Given request: Reproduce the rows below, swapping each "Identify the location of" for "Locate" and leaving everything else unchanged.
begin Material for this exercise
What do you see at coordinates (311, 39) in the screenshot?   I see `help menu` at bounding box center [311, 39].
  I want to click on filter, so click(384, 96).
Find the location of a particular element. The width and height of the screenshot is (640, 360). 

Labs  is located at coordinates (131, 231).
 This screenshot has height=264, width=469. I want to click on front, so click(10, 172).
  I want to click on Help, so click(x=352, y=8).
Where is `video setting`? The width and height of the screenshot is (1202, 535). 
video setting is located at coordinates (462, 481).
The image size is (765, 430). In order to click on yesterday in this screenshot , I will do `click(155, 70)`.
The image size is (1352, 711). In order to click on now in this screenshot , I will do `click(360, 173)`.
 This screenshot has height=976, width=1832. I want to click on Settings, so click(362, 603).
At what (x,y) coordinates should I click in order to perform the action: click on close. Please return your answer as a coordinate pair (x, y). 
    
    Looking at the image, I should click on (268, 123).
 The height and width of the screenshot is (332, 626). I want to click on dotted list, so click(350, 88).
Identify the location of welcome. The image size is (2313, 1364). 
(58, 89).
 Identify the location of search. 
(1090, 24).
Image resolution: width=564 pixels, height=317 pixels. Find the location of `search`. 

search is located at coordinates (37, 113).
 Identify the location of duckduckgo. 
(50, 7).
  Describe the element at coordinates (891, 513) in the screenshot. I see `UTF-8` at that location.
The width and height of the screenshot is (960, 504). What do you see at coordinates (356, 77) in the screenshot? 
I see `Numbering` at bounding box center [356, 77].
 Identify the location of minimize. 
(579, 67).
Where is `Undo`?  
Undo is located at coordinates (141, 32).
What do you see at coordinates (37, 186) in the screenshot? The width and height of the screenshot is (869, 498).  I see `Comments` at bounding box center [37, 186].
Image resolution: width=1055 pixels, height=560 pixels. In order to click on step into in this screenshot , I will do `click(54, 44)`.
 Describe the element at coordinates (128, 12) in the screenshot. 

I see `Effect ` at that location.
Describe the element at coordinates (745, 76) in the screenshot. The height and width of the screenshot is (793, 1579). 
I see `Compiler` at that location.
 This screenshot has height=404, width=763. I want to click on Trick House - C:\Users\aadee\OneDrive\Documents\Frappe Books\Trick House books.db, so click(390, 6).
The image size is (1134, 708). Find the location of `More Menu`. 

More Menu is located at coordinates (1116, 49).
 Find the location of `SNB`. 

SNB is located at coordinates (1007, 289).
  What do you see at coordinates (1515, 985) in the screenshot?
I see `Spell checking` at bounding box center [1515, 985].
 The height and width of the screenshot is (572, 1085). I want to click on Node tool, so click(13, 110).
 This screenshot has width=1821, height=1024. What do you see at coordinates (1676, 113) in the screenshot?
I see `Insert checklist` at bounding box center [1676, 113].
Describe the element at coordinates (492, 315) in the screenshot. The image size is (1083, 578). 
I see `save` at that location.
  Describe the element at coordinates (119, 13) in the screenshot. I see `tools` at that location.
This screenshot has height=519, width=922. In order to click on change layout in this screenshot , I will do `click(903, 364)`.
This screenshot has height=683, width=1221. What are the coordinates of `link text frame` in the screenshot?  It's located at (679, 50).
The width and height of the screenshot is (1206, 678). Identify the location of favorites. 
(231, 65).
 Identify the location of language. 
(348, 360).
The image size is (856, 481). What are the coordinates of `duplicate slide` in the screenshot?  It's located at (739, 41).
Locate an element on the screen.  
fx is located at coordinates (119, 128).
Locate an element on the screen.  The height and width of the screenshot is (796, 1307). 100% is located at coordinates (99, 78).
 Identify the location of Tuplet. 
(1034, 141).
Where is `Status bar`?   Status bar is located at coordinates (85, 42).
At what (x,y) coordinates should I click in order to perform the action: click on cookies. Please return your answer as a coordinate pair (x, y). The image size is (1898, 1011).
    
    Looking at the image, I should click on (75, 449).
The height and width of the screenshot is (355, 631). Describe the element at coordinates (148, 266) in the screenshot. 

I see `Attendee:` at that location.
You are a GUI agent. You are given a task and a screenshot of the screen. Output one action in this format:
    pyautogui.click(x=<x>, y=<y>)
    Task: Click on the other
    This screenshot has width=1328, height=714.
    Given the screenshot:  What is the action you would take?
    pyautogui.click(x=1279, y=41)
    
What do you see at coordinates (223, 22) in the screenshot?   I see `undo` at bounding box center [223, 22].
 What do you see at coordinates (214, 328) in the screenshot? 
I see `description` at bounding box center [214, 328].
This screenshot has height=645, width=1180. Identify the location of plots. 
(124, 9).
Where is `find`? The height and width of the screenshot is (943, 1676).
end Material for this exercise
Exercise response:
What do you see at coordinates (311, 39) in the screenshot?   I see `help menu` at bounding box center [311, 39].
  I want to click on filter, so click(384, 96).
Find the location of a particular element. The width and height of the screenshot is (640, 360). 

Labs  is located at coordinates (131, 231).
 This screenshot has height=264, width=469. I want to click on front, so click(10, 172).
  I want to click on Help, so click(x=352, y=8).
Where is `video setting`? The width and height of the screenshot is (1202, 535). 
video setting is located at coordinates (462, 481).
The image size is (765, 430). In order to click on yesterday in this screenshot , I will do `click(155, 70)`.
The image size is (1352, 711). In order to click on now in this screenshot , I will do `click(360, 173)`.
 This screenshot has height=976, width=1832. I want to click on Settings, so click(362, 603).
At what (x,y) coordinates should I click in order to perform the action: click on close. Please return your answer as a coordinate pair (x, y). 
    
    Looking at the image, I should click on (268, 123).
 The height and width of the screenshot is (332, 626). I want to click on dotted list, so click(350, 88).
Locate welcome. The image size is (2313, 1364). 
(58, 89).
 Locate search. 
(1090, 24).
Image resolution: width=564 pixels, height=317 pixels. Find the location of `search`. 

search is located at coordinates (37, 113).
 Locate duckduckgo. 
(50, 7).
  Describe the element at coordinates (891, 513) in the screenshot. I see `UTF-8` at that location.
The width and height of the screenshot is (960, 504). What do you see at coordinates (356, 77) in the screenshot? 
I see `Numbering` at bounding box center [356, 77].
 Locate minimize. 
(579, 67).
Where is `Undo`?  
Undo is located at coordinates (141, 32).
What do you see at coordinates (37, 186) in the screenshot? The width and height of the screenshot is (869, 498).  I see `Comments` at bounding box center [37, 186].
Image resolution: width=1055 pixels, height=560 pixels. In order to click on step into in this screenshot , I will do `click(54, 44)`.
 Describe the element at coordinates (128, 12) in the screenshot. 

I see `Effect ` at that location.
Describe the element at coordinates (745, 76) in the screenshot. The height and width of the screenshot is (793, 1579). 
I see `Compiler` at that location.
 This screenshot has height=404, width=763. I want to click on Trick House - C:\Users\aadee\OneDrive\Documents\Frappe Books\Trick House books.db, so click(390, 6).
The image size is (1134, 708). Find the location of `More Menu`. 

More Menu is located at coordinates (1116, 49).
 Find the location of `SNB`. 

SNB is located at coordinates (1007, 289).
  What do you see at coordinates (1515, 985) in the screenshot?
I see `Spell checking` at bounding box center [1515, 985].
 The height and width of the screenshot is (572, 1085). I want to click on Node tool, so click(13, 110).
 This screenshot has width=1821, height=1024. What do you see at coordinates (1676, 113) in the screenshot?
I see `Insert checklist` at bounding box center [1676, 113].
Describe the element at coordinates (492, 315) in the screenshot. The image size is (1083, 578). 
I see `save` at that location.
  Describe the element at coordinates (119, 13) in the screenshot. I see `tools` at that location.
This screenshot has height=519, width=922. In order to click on change layout in this screenshot , I will do `click(903, 364)`.
This screenshot has height=683, width=1221. What are the coordinates of `link text frame` in the screenshot?  It's located at (679, 50).
The width and height of the screenshot is (1206, 678). Locate favorites. 
(231, 65).
 Locate language. 
(348, 360).
The image size is (856, 481). What are the coordinates of `duplicate slide` in the screenshot?  It's located at (739, 41).
Locate an element on the screen.  
fx is located at coordinates (119, 128).
Locate an element on the screen.  The height and width of the screenshot is (796, 1307). 100% is located at coordinates (99, 78).
 Locate Tuplet. 
(1034, 141).
Where is `Status bar`?   Status bar is located at coordinates (85, 42).
At what (x,y) coordinates should I click in order to perform the action: click on cookies. Please return your answer as a coordinate pair (x, y). The image size is (1898, 1011).
    
    Looking at the image, I should click on (75, 449).
The height and width of the screenshot is (355, 631). Describe the element at coordinates (148, 266) in the screenshot. 

I see `Attendee:` at that location.
You are a GUI agent. You are given a task and a screenshot of the screen. Output one action in this format:
    pyautogui.click(x=<x>, y=<y>)
    Task: Click on the other
    This screenshot has width=1328, height=714.
    Given the screenshot:  What is the action you would take?
    pyautogui.click(x=1279, y=41)
    
What do you see at coordinates (223, 22) in the screenshot?   I see `undo` at bounding box center [223, 22].
 What do you see at coordinates (214, 328) in the screenshot? 
I see `description` at bounding box center [214, 328].
This screenshot has height=645, width=1180. Locate plots. 
(124, 9).
Where is `find`? The height and width of the screenshot is (943, 1676).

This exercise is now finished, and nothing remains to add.